I tried to follow Leah’s lead by picking a theme, but I quite impressively failed. So, here, in no particular order because there is none to be found, are my three hand-picked essays:

1. “The Search for Spike’s Balls,” from Seven Seasons of Buffy

Sherrilyn Kenyon picks up on a theme that die-hard Buffy fans might find hard to hear: Buffy seems hell-bent on emasculating her love interests throughout the show’s seven years. Sadly, this is most obvious in her final relationship of the series: with Spike, once-evil-doer-turned-softie. Hey, almost no one loves a strong female lead more than me (see Veronica Mars), but Buffy sure does know how to take a bad boy and rid him of all the naughty qualities the viewers once loved. Although I’m currently re-watching this show and loving it as much as I did when I watched the early seasons as a teenager, it’s obvious this show is less about the many loves of Buffy and more about the many ways in which Buffy gains the upper hand in almost all her relationships.

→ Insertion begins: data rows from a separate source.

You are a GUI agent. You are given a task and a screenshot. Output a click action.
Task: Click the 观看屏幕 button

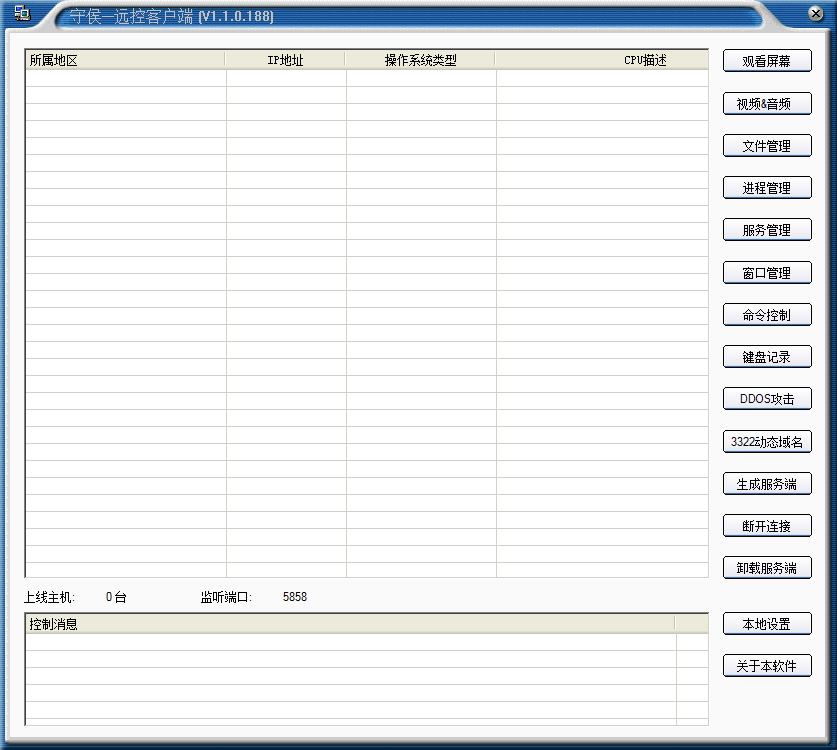click(x=767, y=61)
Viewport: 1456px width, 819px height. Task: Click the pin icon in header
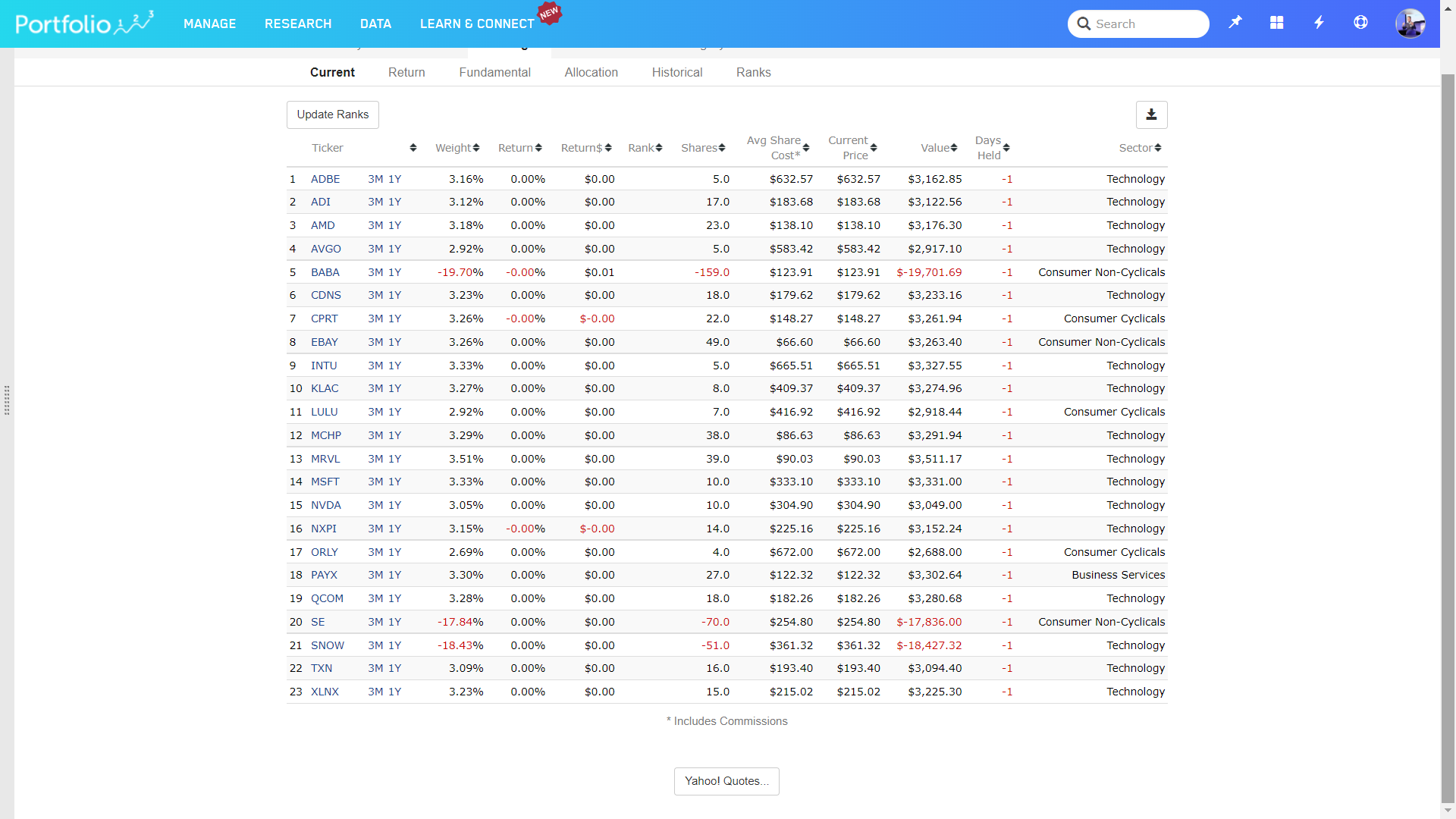[x=1235, y=23]
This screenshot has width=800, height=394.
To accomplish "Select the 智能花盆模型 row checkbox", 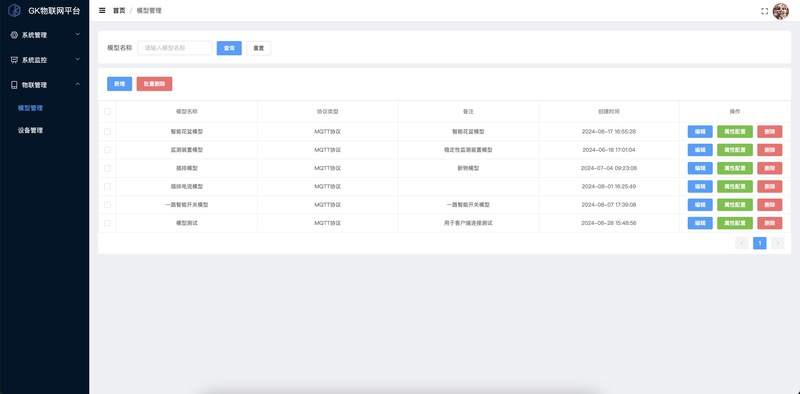I will coord(107,131).
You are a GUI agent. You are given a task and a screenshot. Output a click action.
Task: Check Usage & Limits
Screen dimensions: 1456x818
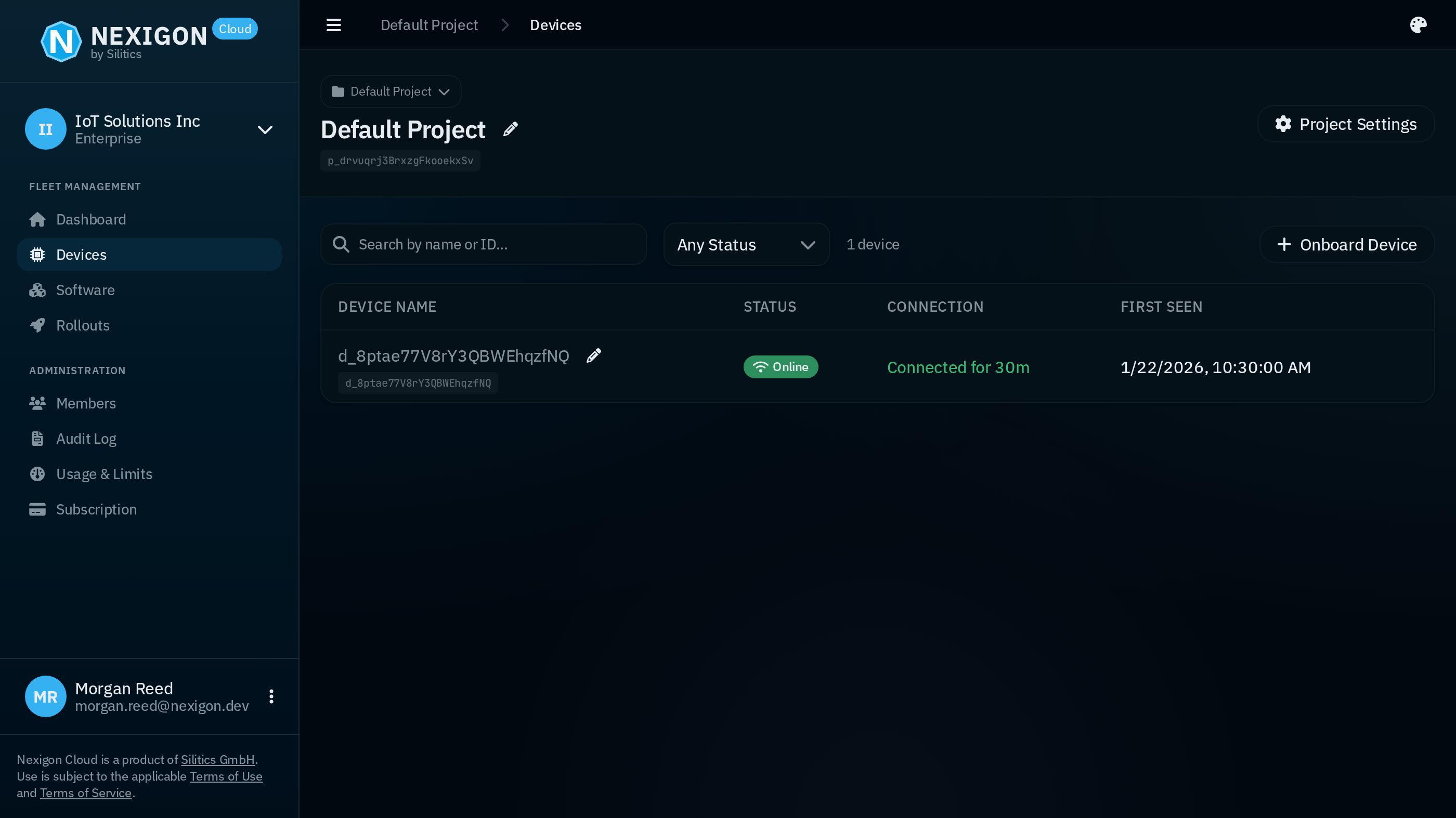(104, 474)
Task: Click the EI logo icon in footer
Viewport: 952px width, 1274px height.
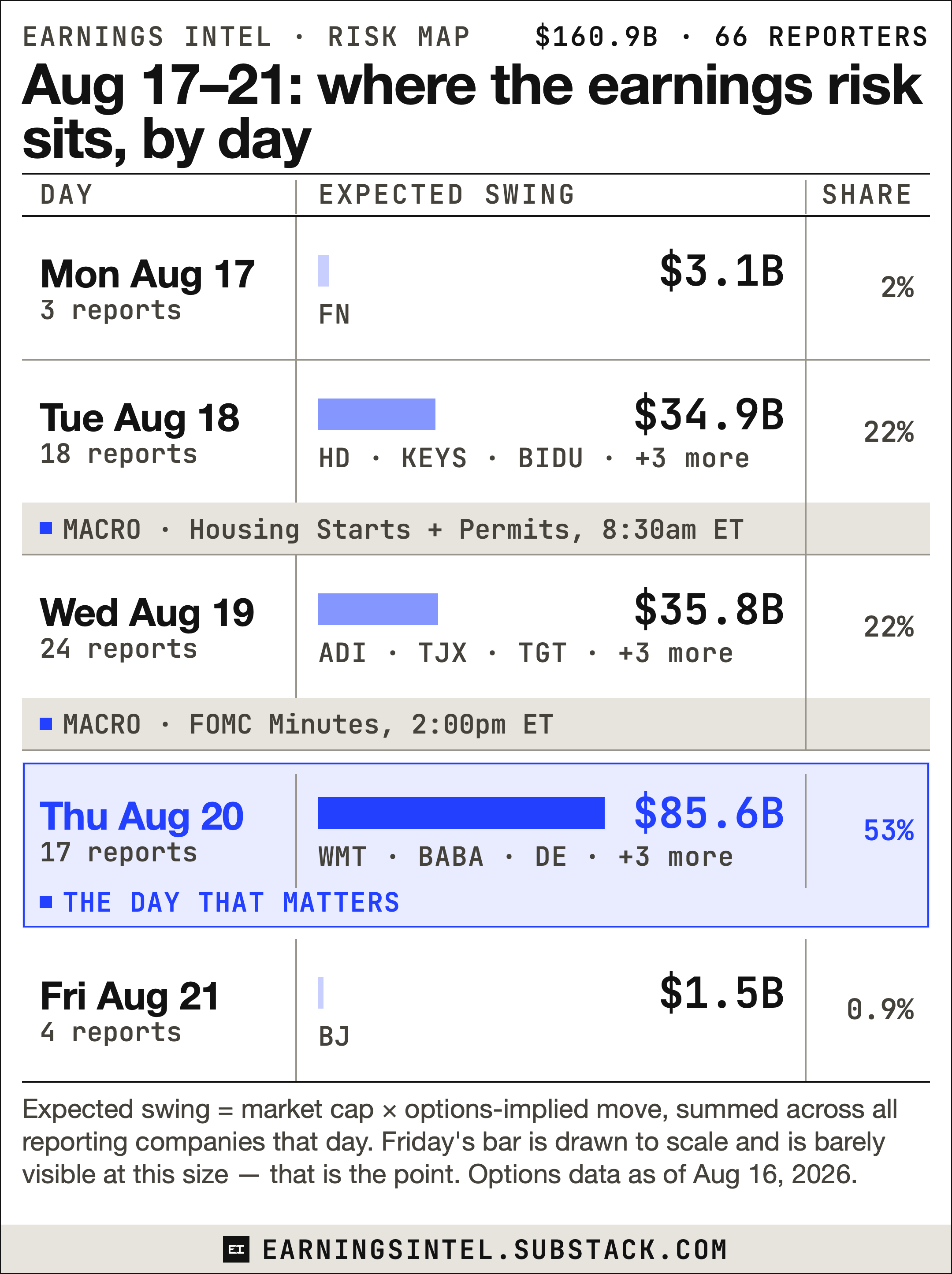Action: click(x=236, y=1249)
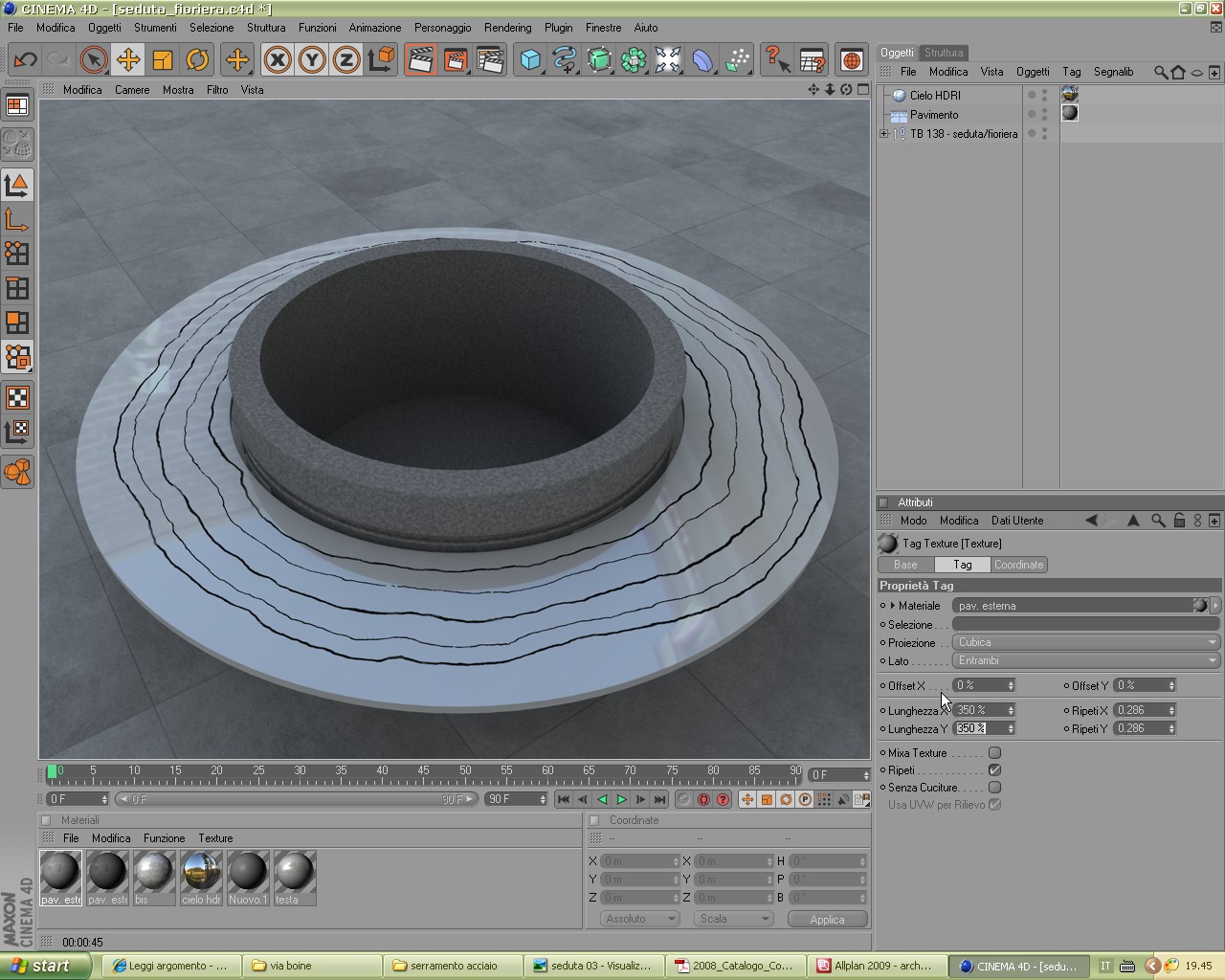This screenshot has height=980, width=1225.
Task: Add a cube primitive object
Action: [x=530, y=59]
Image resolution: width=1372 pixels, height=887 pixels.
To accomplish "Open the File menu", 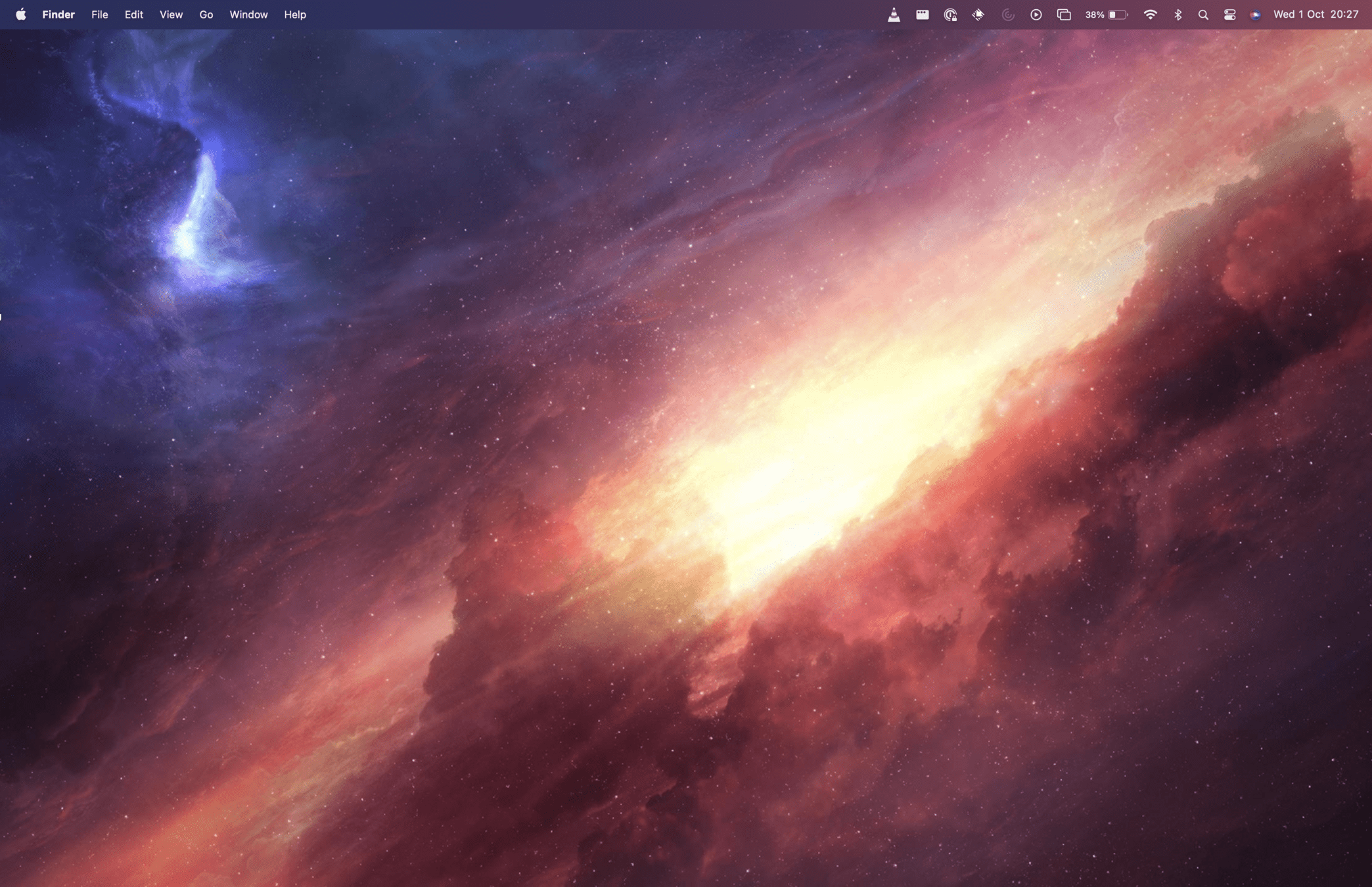I will pyautogui.click(x=99, y=14).
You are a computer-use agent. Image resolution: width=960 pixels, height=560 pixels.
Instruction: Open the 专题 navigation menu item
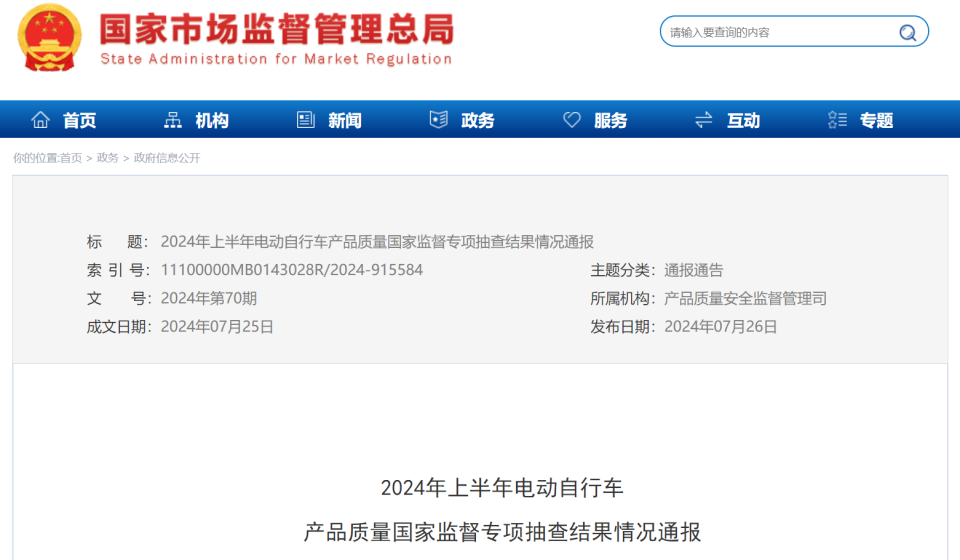877,120
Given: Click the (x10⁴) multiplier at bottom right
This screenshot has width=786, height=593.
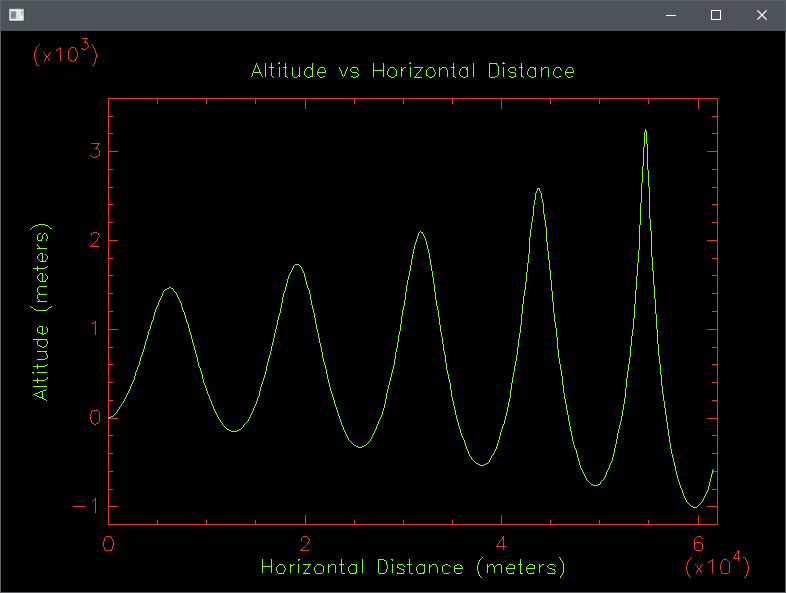Looking at the screenshot, I should point(717,566).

2. “In Defense of Emily Gilmore,” from Coffee at Luke’s

I often sing the praises of our Gilmore Girls anthology Coffee at Luke’s because it did what nothing else could: it got me to watch the show. I’m not your average Gilmore Girls fan. I never particularly cared for the fast-paced  unrealistic dialogue or Lorelai’s parenting style or even Luke Danes (he was so damn grouchy, my god), but there were a few things that charmed me quickly and often and one of them was, surprisingly, Emily Gilmore. This is a great essay for any closeted Emily fans. But, seriously, get the whole book. It’s absolutely worth it.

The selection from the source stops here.